[Problem to work on]: Reproduce the data verbatim, beginning at the line that contains "coordinates (992, 338)." and stopping after the line that contains "Looking at the image, I should click on (489, 781).".

[Supplied data]:
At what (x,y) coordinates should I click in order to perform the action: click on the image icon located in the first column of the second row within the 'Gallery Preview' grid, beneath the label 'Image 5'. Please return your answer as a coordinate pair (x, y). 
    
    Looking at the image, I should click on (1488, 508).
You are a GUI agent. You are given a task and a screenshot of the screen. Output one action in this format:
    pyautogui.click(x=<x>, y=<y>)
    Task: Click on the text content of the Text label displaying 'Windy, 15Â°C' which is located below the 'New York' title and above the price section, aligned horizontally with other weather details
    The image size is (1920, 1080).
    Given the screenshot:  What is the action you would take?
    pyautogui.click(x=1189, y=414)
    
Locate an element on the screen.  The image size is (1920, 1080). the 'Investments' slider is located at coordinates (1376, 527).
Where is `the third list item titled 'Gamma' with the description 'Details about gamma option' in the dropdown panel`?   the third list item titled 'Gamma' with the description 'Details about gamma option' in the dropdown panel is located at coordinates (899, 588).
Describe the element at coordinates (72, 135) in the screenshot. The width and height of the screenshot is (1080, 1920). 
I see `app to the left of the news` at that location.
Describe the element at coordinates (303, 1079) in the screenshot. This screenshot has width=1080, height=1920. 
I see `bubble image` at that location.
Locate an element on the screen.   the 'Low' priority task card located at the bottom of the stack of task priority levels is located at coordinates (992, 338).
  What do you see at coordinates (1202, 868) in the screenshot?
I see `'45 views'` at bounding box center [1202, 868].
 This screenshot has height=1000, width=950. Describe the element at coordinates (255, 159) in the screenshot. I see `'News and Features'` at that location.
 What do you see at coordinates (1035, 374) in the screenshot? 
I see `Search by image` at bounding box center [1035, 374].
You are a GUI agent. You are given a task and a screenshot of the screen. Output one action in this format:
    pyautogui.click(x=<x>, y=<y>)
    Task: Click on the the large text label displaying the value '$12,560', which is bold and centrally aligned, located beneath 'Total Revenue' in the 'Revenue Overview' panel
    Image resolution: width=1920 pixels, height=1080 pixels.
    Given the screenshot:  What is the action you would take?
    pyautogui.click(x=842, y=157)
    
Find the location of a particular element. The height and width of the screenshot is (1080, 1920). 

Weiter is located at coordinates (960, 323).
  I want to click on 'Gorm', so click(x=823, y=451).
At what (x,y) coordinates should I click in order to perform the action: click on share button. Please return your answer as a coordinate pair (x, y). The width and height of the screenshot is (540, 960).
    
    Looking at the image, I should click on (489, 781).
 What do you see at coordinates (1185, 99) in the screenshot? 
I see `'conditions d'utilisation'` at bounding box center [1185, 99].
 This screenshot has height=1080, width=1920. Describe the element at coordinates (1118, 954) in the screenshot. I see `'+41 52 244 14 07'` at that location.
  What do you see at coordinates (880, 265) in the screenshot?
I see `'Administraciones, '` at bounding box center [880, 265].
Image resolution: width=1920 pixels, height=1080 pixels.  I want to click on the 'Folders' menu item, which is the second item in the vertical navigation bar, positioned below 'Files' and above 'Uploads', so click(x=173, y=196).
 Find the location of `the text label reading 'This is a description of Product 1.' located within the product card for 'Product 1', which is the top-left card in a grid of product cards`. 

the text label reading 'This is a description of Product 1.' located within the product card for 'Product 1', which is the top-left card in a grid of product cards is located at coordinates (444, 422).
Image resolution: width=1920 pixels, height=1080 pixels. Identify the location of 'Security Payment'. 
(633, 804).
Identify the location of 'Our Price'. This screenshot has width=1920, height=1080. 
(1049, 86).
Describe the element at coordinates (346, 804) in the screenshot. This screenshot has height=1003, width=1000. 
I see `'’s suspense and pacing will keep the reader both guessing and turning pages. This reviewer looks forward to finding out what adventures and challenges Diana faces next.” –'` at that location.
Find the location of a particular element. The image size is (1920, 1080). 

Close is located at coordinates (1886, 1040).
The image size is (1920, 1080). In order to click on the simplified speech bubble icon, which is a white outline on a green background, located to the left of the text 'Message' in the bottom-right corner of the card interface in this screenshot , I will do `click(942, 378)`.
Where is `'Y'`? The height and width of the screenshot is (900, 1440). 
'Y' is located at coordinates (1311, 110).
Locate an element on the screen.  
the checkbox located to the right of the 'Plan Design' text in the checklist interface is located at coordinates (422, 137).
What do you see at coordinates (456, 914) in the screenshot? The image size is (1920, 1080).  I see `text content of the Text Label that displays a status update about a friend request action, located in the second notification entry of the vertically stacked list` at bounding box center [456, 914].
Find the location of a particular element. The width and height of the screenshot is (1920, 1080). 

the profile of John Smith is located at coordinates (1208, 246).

[Solution for this task]:
Locate an element on the screen.   the 'Low' priority task card located at the bottom of the stack of task priority levels is located at coordinates (992, 338).
  What do you see at coordinates (1202, 868) in the screenshot?
I see `'45 views'` at bounding box center [1202, 868].
 This screenshot has height=1000, width=950. Describe the element at coordinates (255, 159) in the screenshot. I see `'News and Features'` at that location.
 What do you see at coordinates (1035, 374) in the screenshot? 
I see `Search by image` at bounding box center [1035, 374].
You are a GUI agent. You are given a task and a screenshot of the screen. Output one action in this format:
    pyautogui.click(x=<x>, y=<y>)
    Task: Click on the the large text label displaying the value '$12,560', which is bold and centrally aligned, located beneath 'Total Revenue' in the 'Revenue Overview' panel
    Image resolution: width=1920 pixels, height=1080 pixels.
    Given the screenshot:  What is the action you would take?
    pyautogui.click(x=842, y=157)
    
Find the location of a particular element. The height and width of the screenshot is (1080, 1920). 

Weiter is located at coordinates (960, 323).
  I want to click on 'Gorm', so click(x=823, y=451).
At what (x,y) coordinates should I click in order to perform the action: click on share button. Please return your answer as a coordinate pair (x, y). The width and height of the screenshot is (540, 960).
    
    Looking at the image, I should click on (489, 781).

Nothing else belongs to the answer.